• [Énoncé 1]:
Recopiez à l'identique les lignes des enregistrements, en partant de la ligne qui contient "Given: Click the UserComponent.class" et en finissant par celle qui contient "I will coord(127,127).", ces deux lignes comprises.

L’architecte était juif et a fait les plans de nombreuses synagogues dans les territoires annexés, comme dans la vieille Allemagne, beaucoup plus que d’églises catholiques ou luthériennes. En dessinant les plans de Queuleu, il pouvait largement s’inspirer des synagogues : le calvinisme n’est-il pas un lien ravivé avec l’Ancien Testament ? Peuple de foi, peuple élu, peuple sauvé. Le Christ du tympan, le clocher et la chaire sont là pour affirmer que l’édifice est bien un lieu de culte chrétien.

On a dit aussi que les réformés étaient moins sensibles à la grande musique que les Luthériens, et qu’ils n’ont pas inspiré ou commandité des musiciens de renom. La présence du bel orgue de Queuleu démontrerait le contraire, mais il faudrait des chiffres, des statistiques, des comparaisons.

L’intérieur du temple. © Association Temple Metz-Queuleu.

• [Enregistrements à traiter]:
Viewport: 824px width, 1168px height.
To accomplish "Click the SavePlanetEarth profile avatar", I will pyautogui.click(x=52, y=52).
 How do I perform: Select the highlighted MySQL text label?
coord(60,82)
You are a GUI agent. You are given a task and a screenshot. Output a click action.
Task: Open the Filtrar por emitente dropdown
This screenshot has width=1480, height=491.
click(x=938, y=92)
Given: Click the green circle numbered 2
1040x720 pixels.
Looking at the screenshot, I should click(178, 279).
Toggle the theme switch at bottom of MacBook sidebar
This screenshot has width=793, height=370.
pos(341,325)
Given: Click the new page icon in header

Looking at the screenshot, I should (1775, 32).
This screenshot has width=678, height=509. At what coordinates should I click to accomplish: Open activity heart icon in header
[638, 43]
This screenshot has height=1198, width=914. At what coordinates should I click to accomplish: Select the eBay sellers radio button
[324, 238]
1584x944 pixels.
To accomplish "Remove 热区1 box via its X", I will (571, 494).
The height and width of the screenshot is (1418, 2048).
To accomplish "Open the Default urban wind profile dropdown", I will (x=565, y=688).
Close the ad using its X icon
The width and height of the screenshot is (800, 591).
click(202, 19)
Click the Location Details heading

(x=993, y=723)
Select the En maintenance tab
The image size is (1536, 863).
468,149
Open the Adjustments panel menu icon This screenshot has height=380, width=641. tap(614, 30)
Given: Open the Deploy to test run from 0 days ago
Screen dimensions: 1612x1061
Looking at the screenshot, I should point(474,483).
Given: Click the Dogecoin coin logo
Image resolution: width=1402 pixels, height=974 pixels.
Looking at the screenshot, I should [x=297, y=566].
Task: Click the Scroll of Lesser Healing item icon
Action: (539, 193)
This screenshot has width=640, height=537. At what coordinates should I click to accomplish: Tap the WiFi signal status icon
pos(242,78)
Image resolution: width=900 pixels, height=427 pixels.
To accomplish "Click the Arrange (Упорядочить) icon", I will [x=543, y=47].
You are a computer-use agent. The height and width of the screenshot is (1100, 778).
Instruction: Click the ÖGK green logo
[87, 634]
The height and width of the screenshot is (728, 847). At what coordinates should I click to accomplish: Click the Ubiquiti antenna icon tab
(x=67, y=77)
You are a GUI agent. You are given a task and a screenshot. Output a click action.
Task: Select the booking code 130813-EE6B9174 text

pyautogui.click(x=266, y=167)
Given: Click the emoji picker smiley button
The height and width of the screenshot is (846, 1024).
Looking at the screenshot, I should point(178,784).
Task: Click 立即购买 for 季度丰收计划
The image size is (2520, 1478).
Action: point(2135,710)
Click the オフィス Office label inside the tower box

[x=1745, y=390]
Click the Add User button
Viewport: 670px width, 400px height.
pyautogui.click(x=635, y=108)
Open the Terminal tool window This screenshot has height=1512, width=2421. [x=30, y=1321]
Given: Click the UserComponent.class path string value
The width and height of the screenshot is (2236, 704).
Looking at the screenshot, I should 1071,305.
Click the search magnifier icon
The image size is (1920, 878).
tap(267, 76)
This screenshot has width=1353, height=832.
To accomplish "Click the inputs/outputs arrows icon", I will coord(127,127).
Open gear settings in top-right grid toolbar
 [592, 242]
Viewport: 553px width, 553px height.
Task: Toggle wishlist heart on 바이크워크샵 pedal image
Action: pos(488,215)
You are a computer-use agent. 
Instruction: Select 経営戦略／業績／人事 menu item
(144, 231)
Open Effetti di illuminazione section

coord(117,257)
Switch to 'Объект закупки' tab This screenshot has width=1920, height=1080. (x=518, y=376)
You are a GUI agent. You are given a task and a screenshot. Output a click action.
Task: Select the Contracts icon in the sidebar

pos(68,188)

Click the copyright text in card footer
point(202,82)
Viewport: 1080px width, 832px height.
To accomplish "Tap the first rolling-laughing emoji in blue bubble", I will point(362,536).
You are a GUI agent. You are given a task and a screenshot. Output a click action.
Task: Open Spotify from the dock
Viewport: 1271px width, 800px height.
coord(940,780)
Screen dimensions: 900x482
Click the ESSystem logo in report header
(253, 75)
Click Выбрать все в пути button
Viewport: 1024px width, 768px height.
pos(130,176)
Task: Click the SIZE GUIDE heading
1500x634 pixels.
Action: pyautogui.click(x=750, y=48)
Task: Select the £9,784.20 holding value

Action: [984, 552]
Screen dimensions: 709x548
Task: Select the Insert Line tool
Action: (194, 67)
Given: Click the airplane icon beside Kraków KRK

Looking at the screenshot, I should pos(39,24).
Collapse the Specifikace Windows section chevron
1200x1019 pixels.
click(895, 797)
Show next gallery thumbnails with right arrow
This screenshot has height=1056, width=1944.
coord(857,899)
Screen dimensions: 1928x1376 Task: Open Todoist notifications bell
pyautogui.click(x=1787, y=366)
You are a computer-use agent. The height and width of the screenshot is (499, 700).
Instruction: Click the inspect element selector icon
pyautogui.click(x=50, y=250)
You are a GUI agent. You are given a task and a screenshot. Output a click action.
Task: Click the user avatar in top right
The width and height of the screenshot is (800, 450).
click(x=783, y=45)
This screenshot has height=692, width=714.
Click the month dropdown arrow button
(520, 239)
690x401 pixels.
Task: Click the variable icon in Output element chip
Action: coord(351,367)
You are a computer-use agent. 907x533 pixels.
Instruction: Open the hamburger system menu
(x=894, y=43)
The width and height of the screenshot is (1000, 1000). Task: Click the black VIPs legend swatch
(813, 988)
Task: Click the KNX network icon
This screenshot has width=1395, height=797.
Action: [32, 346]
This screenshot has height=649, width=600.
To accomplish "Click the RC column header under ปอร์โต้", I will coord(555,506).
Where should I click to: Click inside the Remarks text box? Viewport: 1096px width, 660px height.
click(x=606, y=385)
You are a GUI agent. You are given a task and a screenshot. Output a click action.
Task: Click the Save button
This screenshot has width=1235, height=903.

• [Énoncé 2]:
Les affirmations suivantes s'accordent-elles avec le texte sur le temple de Queuleu ? (a) L'architecte a dessiné davantage d'églises catholiques ou luthériennes que de synagogues. (b) Le temple de Queuleu possède un orgue. (c) Le texte s'appuie sur des statistiques pour établir le goût des réformés pour la musique. Répondez par oui ou par non à chacune et citez les mots du texte qui tranchent.

• [Réponse complète 1]:
Given: Click the UserComponent.class path string value
The width and height of the screenshot is (2236, 704).
Looking at the screenshot, I should 1071,305.
Click the search magnifier icon
The image size is (1920, 878).
tap(267, 76)
This screenshot has width=1353, height=832.
To accomplish "Click the inputs/outputs arrows icon", I will coord(127,127).

• [Réponse complète 2]:
(a) Non : « a fait les plans de nombreuses synagogues dans les territoires annexés, comme dans la vieille Allemagne, beaucoup plus que d’églises catholiques ou luthériennes ».
(b) Oui : « La présence du bel orgue de Queuleu ».
(c) Non : « mais il faudrait des chiffres, des statistiques, des comparaisons ».